Под портретом поблескивала свежим лаком парадная горка старинных петровских ядер, может быть, еще с Полтавской баталии.
О Мусоргском больше не говорили. Только поручик с блестящими глазами пробовал напевать рассеянно: – Когда еще я не пил слез…
Адъютант верно сказал о Мусоргском, что тот был «чем-то не наш». Все, кто весело шумел на офицерском собрании, жили вполне в своем времени. Никто и не думал, что может быть какая-нибудь иная жизнь, чем та, какая движется, светит и блещет вокруг. Их страсти, огорчения, досады, иногда ненависть и злоба, иногда тоска и тяжелое недовольство собой и другими, были немудрствующими чувствами, какие никогда не выходили из общего, неразмышляющего чувства своего времени. И все они, молодые, свежие, полные веры в себя и в жизнь, прекрасную и как бы бесконечную, создавали, вовсе не думая о том, тот общий образ эпохи, какой только от них и останется: они начинали светлое и трагическое царствование императора Александра II.
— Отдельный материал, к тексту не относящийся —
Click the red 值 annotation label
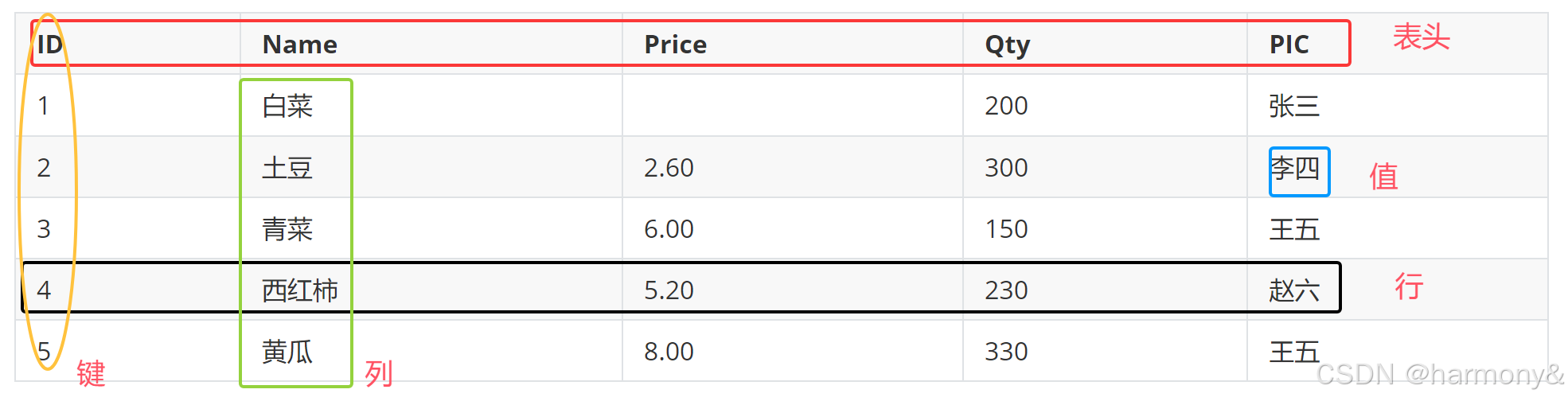The height and width of the screenshot is (401, 1568). pos(1383,177)
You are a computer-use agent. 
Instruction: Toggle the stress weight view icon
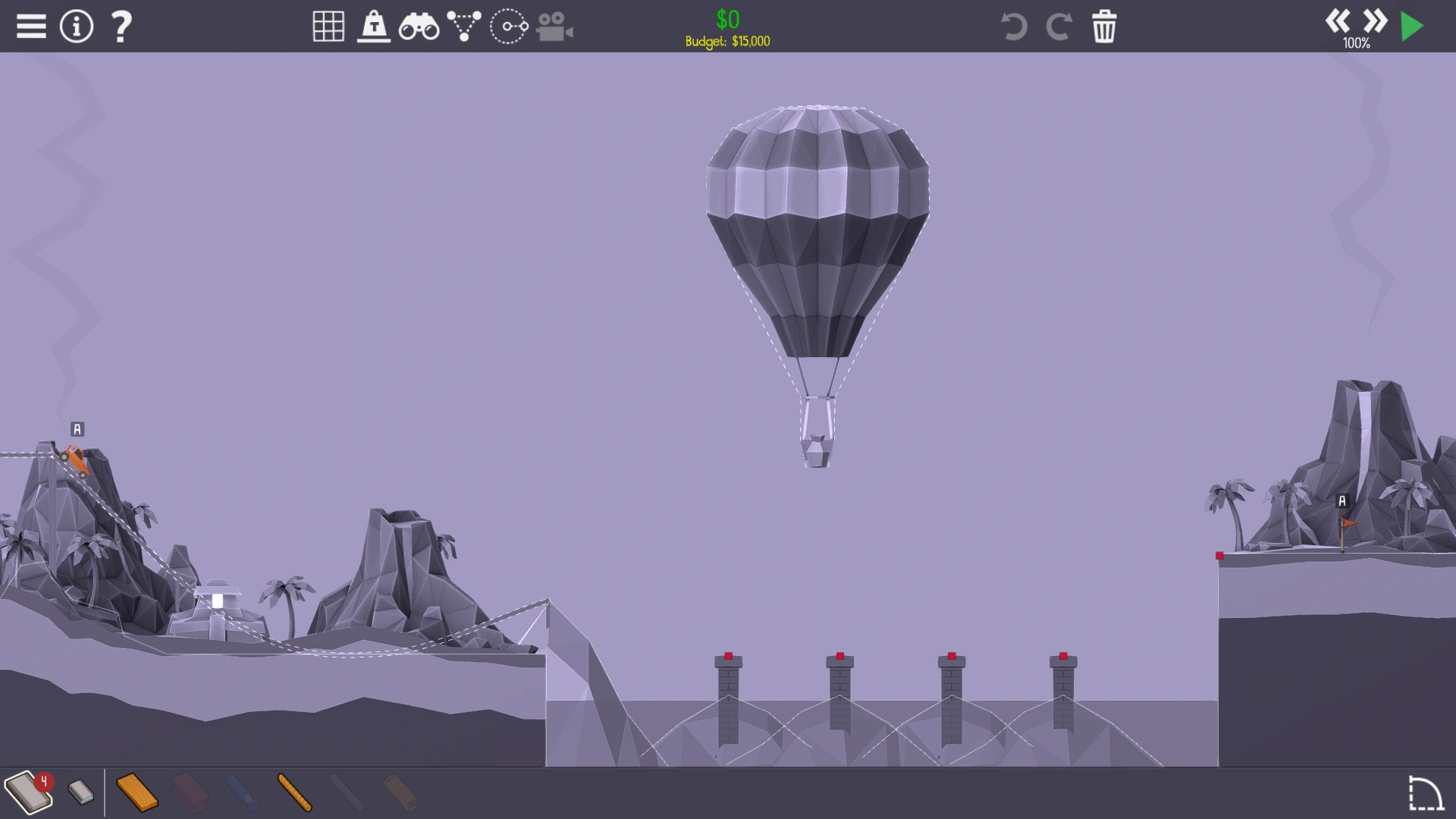point(373,27)
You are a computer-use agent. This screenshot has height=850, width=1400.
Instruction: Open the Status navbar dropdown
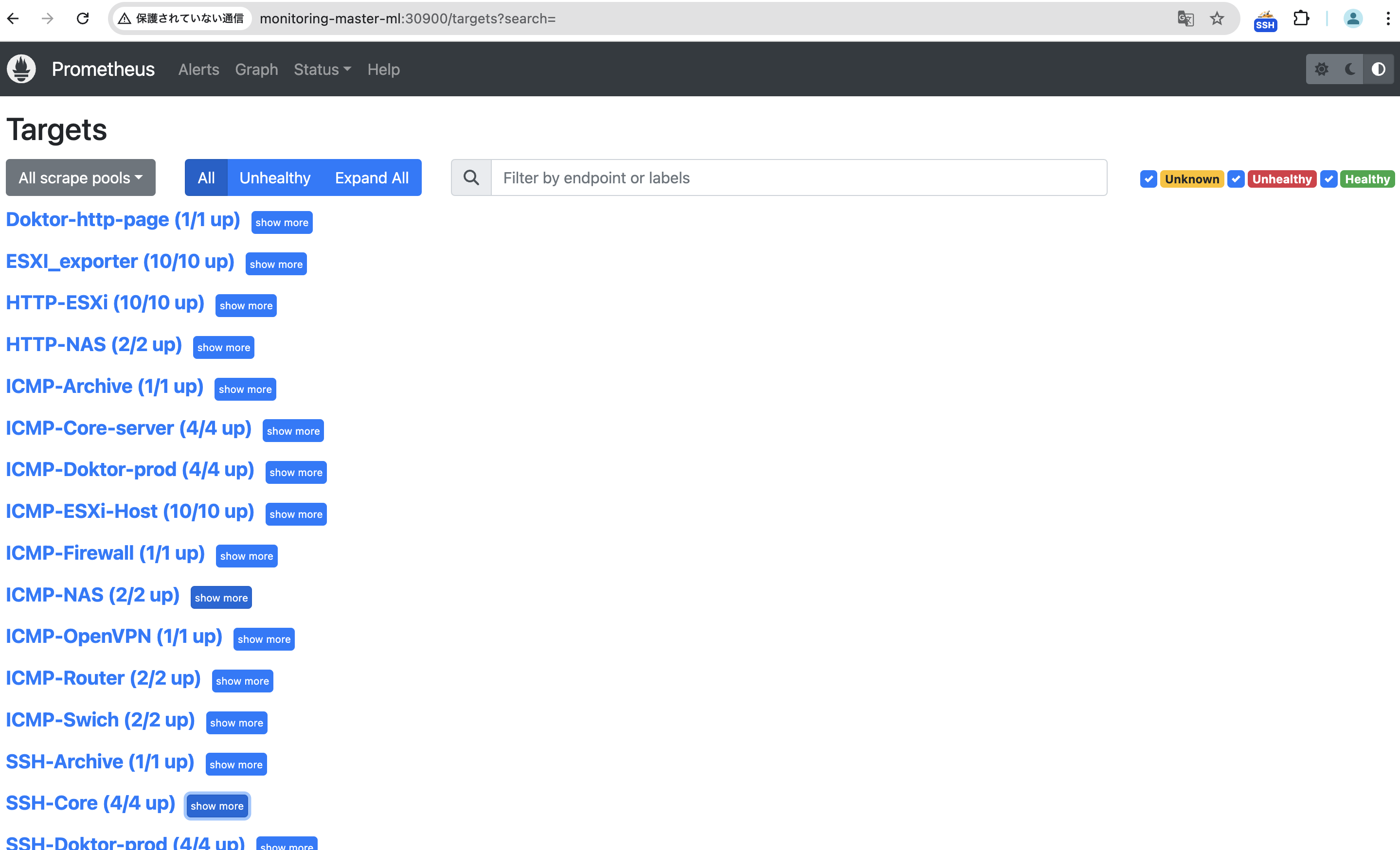[x=322, y=69]
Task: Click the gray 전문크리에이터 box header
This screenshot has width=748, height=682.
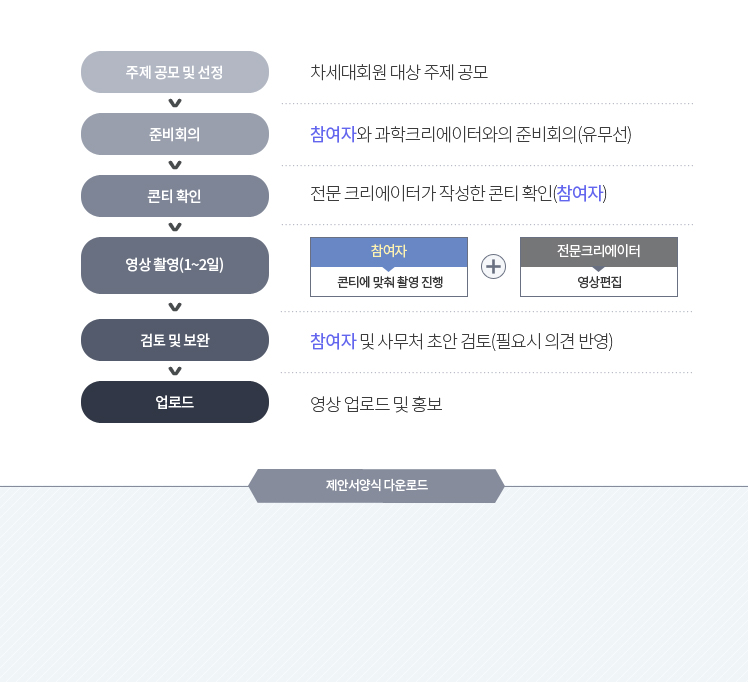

А этот Мусоргский, – то подчеркнутый щеголь, то в неряшливой шинели, – со слегка скуластым, упорным лицом, со стремительными глазами, мелькнувший среди преображенских офицеров, был в чем-то иной, чем все. Точно он был не из того времени, в каком все жили и какое общей силой создавали. Потому он и был чужим. Можно сказать, что неловкий офицер, потолкавшийся в полку и потом исчезнувший, жил в себе, отделенный от всех своей музыкой, или был существом из иного мира, где нет времени, где все вечно. И оттуда принес свою музыку…
Дня через три полковой писарь принес Мусоргскому казенную книгу расписаться. Писарь долго дергал звонок, звеневший пусто и длительно, потом заглянул в поцарапанную замочную скважину.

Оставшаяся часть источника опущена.